DATA EXTRACT ▸
———

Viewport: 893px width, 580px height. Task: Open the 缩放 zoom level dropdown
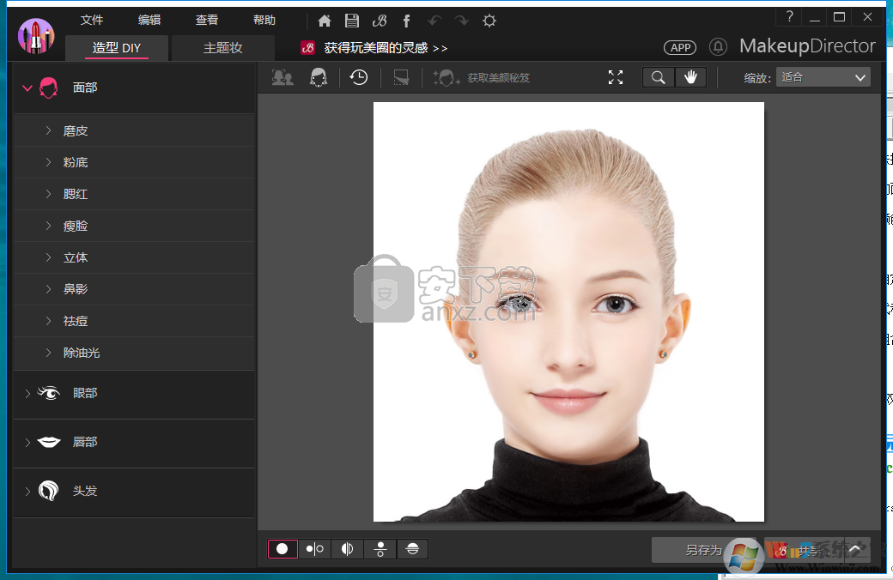[x=821, y=77]
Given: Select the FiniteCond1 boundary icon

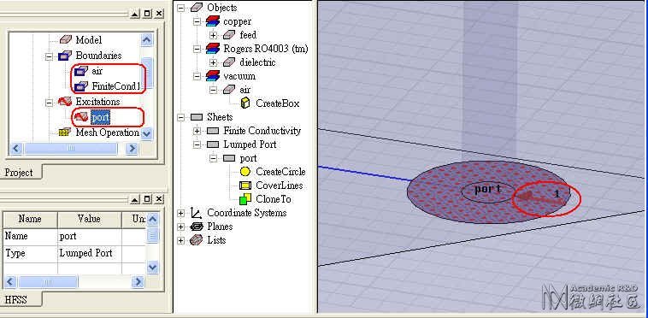Looking at the screenshot, I should pyautogui.click(x=81, y=86).
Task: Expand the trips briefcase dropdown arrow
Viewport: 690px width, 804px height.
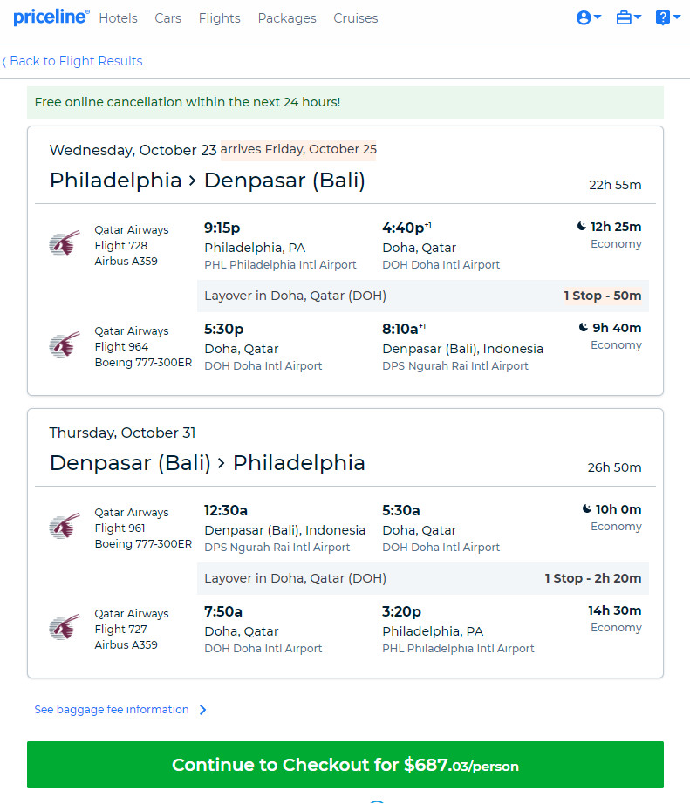Action: [x=638, y=17]
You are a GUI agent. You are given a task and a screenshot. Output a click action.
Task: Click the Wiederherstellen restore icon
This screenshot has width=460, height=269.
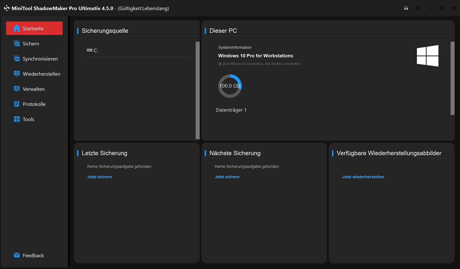pos(17,74)
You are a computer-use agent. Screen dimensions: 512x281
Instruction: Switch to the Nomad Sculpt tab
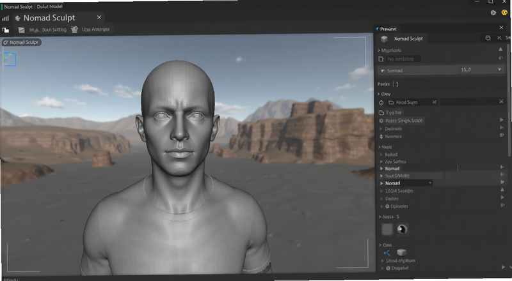[x=49, y=18]
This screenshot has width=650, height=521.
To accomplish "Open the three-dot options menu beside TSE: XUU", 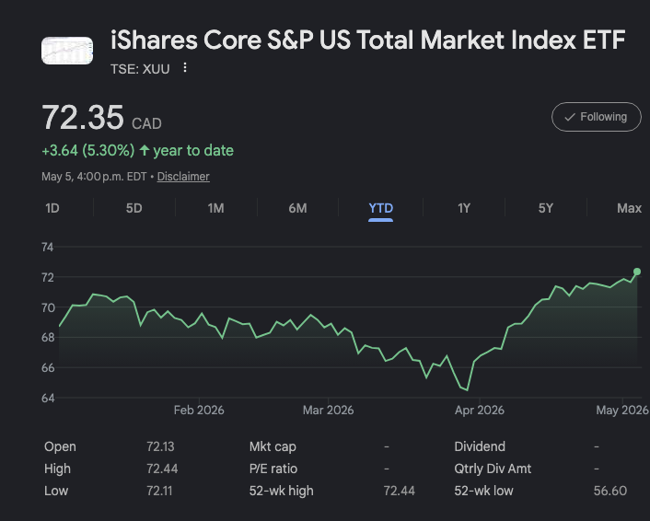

———

WORK TASK ▸
Only the pictures are to be left out, and all of the data must otherwise be transcribed exactly.

RESULT BELOW ▸
Viewport: 893px width, 580px height. Task: Open the 缩放 zoom level dropdown
[x=821, y=77]
Given: Select the FiniteCond1 boundary icon

Looking at the screenshot, I should pyautogui.click(x=81, y=86).
Task: Expand the trips briefcase dropdown arrow
Viewport: 690px width, 804px height.
Action: [x=638, y=17]
You are a GUI agent. You are given a task and a screenshot. Output a click action.
Task: Click the Wiederherstellen restore icon
This screenshot has width=460, height=269.
pos(17,74)
You are a computer-use agent. Screen dimensions: 512x281
Instruction: Switch to the Nomad Sculpt tab
[x=49, y=18]
This screenshot has width=650, height=521.
To accomplish "Open the three-dot options menu beside TSE: XUU", 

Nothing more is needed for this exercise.